THE PROBLEM: One part of the entries below is wanted: the lines from the one containing "Image resolution: width=1334" through the one containing "Viewport: 830px width, 467px height.". Write those out exactly and nothing else.

DATA EXCERPTS: Begin

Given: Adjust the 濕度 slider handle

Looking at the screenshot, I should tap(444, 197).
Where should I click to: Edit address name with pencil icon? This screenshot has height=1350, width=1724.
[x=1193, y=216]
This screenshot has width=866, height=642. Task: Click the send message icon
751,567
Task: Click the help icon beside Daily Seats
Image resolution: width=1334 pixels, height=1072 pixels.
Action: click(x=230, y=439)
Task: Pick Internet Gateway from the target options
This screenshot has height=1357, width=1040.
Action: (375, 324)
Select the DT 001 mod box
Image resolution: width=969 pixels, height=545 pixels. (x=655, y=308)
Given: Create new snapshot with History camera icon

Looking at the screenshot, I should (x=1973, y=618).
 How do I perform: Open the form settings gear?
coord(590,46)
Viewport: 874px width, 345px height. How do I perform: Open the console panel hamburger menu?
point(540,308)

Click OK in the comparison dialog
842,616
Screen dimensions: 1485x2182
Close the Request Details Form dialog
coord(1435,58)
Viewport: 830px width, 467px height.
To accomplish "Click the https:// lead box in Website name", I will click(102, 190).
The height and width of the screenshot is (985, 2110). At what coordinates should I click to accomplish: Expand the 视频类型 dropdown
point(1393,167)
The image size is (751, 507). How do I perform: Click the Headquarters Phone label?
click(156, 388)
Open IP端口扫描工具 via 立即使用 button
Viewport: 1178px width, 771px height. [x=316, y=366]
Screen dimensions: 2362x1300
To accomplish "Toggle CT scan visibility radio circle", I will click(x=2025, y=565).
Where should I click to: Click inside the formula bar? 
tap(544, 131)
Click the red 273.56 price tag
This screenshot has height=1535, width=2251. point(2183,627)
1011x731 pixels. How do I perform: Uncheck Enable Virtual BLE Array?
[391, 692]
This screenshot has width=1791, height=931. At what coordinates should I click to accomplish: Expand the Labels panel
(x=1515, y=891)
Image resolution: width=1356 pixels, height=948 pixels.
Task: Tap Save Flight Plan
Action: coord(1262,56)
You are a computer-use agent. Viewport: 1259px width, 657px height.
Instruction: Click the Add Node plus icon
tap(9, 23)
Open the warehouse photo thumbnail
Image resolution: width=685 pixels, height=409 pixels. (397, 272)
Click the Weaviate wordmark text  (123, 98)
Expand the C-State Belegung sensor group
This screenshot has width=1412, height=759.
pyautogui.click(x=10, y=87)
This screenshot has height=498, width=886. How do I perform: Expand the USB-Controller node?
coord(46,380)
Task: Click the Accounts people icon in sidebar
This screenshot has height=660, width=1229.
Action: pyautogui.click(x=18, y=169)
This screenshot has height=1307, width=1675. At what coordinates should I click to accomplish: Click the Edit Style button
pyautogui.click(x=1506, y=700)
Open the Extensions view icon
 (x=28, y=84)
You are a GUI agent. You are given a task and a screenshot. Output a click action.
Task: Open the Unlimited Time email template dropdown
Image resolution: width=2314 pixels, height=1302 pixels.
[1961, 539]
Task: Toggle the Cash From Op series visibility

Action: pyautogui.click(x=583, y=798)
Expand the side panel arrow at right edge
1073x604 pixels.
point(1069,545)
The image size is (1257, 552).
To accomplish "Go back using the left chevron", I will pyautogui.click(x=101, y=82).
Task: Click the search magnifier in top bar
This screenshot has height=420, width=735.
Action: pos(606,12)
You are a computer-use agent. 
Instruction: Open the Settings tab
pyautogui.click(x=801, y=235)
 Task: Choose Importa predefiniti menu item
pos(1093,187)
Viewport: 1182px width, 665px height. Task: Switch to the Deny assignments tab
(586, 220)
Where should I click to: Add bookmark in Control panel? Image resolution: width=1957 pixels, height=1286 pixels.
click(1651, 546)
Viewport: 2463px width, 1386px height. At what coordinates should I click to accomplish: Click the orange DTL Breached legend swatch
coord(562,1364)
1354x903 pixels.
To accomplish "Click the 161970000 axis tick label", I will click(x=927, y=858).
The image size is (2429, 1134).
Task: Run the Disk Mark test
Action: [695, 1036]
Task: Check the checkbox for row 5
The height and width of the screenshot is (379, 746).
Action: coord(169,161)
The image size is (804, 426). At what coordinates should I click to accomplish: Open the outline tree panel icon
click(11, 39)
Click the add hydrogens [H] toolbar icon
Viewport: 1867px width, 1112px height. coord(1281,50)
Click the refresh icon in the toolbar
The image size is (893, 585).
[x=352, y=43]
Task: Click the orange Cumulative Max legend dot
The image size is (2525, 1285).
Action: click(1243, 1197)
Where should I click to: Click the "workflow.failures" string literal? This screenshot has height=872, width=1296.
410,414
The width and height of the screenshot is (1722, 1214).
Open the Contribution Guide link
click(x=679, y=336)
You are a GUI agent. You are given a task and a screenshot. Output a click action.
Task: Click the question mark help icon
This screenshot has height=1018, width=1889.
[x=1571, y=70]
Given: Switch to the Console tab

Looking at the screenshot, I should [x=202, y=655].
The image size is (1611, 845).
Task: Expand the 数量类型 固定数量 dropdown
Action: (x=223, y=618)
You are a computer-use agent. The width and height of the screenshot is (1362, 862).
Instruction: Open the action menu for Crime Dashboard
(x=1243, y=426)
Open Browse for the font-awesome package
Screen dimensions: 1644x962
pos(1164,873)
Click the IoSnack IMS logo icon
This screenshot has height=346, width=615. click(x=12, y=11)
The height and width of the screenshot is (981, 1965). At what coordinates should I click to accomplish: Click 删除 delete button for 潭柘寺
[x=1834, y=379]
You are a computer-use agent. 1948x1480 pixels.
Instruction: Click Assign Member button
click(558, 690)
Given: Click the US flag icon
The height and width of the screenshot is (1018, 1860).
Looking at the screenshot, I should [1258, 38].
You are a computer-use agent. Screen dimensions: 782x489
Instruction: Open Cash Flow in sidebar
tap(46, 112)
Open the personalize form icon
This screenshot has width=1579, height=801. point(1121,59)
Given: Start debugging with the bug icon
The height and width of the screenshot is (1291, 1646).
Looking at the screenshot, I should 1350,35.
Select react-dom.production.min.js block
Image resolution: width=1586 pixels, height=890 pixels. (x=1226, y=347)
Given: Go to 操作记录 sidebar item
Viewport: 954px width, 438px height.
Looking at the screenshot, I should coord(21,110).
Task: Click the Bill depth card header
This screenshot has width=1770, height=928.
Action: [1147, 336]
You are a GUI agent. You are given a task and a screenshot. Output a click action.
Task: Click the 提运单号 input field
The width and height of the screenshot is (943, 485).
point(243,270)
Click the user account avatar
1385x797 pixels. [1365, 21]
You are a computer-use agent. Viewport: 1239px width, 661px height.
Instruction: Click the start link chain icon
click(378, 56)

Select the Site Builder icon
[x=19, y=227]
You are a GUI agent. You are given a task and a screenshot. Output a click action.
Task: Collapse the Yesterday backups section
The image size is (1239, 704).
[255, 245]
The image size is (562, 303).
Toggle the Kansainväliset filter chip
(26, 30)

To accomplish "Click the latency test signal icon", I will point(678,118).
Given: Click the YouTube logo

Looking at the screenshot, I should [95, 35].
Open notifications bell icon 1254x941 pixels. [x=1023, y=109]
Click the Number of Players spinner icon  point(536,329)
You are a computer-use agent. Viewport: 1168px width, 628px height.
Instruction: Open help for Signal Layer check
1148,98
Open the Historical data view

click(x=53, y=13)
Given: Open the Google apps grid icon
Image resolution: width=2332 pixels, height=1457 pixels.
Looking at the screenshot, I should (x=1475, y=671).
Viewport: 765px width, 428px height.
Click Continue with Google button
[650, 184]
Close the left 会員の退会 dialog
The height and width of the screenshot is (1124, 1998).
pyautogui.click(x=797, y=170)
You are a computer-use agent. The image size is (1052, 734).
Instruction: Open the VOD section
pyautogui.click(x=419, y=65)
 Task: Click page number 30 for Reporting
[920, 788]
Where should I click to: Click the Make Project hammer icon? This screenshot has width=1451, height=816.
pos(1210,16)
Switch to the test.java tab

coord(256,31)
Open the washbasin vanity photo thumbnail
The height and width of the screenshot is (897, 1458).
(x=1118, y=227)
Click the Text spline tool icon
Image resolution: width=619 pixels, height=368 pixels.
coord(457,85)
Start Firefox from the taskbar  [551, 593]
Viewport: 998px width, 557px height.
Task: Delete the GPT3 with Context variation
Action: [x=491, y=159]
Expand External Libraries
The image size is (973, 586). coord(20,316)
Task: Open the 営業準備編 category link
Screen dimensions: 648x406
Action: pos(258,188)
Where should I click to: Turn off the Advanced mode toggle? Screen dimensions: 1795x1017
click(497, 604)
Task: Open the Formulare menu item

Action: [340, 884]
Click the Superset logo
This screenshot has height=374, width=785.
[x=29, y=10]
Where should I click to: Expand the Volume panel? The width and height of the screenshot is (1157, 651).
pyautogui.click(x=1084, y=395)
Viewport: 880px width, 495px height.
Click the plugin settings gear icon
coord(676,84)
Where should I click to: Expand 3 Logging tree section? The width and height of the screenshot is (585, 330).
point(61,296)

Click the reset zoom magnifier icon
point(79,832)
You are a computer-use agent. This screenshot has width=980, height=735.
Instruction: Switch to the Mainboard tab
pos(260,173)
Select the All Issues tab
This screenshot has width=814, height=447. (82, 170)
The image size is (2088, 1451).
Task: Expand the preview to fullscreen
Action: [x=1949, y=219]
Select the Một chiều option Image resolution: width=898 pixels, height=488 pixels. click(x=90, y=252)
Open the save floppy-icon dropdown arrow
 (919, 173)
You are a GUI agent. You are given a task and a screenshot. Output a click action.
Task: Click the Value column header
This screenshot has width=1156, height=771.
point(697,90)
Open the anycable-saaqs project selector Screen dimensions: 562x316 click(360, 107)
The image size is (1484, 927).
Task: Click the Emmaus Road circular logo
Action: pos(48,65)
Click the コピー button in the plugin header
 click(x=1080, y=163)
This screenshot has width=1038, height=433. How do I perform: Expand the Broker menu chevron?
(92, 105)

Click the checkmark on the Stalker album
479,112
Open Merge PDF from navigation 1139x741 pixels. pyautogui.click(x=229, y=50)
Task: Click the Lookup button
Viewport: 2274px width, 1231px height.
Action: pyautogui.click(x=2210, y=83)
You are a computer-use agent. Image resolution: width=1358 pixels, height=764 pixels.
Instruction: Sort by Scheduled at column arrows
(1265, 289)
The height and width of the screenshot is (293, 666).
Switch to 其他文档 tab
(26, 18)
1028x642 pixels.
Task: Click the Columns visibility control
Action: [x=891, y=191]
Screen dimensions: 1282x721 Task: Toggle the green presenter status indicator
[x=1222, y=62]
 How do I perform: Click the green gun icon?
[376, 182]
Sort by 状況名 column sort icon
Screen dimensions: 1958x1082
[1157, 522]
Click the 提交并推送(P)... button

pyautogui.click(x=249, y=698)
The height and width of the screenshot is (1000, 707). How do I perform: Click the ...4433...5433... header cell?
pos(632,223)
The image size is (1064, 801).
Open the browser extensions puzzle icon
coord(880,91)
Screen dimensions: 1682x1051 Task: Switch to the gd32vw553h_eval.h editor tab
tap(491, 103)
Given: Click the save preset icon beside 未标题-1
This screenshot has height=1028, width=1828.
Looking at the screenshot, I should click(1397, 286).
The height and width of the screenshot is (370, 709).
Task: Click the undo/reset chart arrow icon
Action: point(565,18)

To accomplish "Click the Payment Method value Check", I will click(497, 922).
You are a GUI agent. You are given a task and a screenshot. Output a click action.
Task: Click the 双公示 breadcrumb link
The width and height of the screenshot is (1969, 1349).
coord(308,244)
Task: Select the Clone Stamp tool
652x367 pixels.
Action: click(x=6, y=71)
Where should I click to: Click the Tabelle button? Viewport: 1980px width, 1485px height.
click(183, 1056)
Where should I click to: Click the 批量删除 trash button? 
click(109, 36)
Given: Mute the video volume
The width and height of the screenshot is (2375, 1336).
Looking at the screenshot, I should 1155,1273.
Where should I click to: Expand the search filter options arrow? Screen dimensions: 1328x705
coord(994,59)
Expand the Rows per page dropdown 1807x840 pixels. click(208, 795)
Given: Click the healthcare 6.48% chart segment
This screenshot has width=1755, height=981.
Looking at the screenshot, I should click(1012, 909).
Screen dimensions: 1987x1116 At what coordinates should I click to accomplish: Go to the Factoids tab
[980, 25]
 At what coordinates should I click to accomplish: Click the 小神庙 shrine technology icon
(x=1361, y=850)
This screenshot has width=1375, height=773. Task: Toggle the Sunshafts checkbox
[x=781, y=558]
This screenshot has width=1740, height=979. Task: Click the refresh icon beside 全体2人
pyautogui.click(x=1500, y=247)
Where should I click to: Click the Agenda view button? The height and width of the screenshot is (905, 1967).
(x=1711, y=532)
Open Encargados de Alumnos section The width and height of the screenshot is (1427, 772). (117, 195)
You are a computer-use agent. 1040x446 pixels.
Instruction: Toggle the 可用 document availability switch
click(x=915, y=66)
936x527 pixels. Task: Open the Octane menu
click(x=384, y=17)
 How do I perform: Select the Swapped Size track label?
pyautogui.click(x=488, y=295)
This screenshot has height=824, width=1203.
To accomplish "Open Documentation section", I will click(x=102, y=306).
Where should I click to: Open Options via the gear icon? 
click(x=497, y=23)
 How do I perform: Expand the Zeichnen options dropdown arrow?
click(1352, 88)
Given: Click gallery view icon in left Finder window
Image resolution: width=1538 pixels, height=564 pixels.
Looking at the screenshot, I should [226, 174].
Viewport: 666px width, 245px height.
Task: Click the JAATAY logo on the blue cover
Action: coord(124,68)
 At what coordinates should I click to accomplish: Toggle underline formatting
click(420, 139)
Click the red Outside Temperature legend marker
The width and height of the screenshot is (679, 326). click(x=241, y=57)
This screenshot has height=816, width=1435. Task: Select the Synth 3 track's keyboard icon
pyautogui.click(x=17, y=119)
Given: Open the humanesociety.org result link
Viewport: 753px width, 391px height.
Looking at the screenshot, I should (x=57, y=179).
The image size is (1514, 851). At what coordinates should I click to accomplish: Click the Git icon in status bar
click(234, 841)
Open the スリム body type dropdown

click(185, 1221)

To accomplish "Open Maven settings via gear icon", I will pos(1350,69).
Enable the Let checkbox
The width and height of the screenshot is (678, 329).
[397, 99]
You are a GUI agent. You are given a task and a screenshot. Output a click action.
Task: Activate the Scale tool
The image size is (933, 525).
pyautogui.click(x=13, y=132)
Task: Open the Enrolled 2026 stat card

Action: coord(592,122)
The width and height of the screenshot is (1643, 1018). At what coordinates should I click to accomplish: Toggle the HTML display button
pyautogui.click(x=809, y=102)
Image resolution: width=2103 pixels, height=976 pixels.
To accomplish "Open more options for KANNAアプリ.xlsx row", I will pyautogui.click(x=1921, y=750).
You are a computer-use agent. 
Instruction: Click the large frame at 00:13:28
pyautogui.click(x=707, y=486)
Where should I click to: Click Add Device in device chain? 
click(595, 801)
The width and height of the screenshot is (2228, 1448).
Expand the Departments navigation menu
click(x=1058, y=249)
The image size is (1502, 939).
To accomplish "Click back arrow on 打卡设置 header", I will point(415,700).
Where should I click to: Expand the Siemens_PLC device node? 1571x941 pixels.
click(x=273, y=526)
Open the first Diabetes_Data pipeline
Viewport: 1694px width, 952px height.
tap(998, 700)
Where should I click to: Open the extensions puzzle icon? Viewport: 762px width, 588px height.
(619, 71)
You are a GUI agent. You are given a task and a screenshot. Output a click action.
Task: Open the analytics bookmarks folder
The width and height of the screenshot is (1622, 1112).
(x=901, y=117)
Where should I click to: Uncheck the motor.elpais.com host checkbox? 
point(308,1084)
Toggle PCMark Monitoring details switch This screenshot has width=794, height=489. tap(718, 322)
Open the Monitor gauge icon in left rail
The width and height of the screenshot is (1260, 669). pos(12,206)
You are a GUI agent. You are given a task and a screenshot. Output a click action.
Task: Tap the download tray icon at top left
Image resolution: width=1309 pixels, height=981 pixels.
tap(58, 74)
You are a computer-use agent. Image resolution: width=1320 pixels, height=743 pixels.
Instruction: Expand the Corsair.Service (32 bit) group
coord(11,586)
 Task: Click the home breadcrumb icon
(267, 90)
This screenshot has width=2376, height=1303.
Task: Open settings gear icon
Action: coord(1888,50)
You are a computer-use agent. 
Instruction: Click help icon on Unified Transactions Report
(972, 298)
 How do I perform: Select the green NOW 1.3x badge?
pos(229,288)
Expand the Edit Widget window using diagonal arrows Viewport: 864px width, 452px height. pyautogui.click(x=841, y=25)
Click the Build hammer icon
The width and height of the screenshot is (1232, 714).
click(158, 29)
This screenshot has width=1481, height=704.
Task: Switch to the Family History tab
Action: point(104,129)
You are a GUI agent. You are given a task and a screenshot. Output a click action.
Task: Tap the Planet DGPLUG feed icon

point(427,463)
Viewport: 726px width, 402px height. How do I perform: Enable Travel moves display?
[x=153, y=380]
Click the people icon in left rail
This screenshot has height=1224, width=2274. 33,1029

DATA EXCERPTS: End

SOLUTION FOR THIS PROBLEM:
Image resolution: width=1334 pixels, height=1072 pixels.
Action: click(x=230, y=439)
Task: Pick Internet Gateway from the target options
This screenshot has height=1357, width=1040.
Action: (375, 324)
Select the DT 001 mod box
Image resolution: width=969 pixels, height=545 pixels. (x=655, y=308)
Given: Create new snapshot with History camera icon

Looking at the screenshot, I should (x=1973, y=618).
 How do I perform: Open the form settings gear?
coord(590,46)
Viewport: 874px width, 345px height. How do I perform: Open the console panel hamburger menu?
point(540,308)

Click OK in the comparison dialog
842,616
Screen dimensions: 1485x2182
Close the Request Details Form dialog
coord(1435,58)
Viewport: 830px width, 467px height.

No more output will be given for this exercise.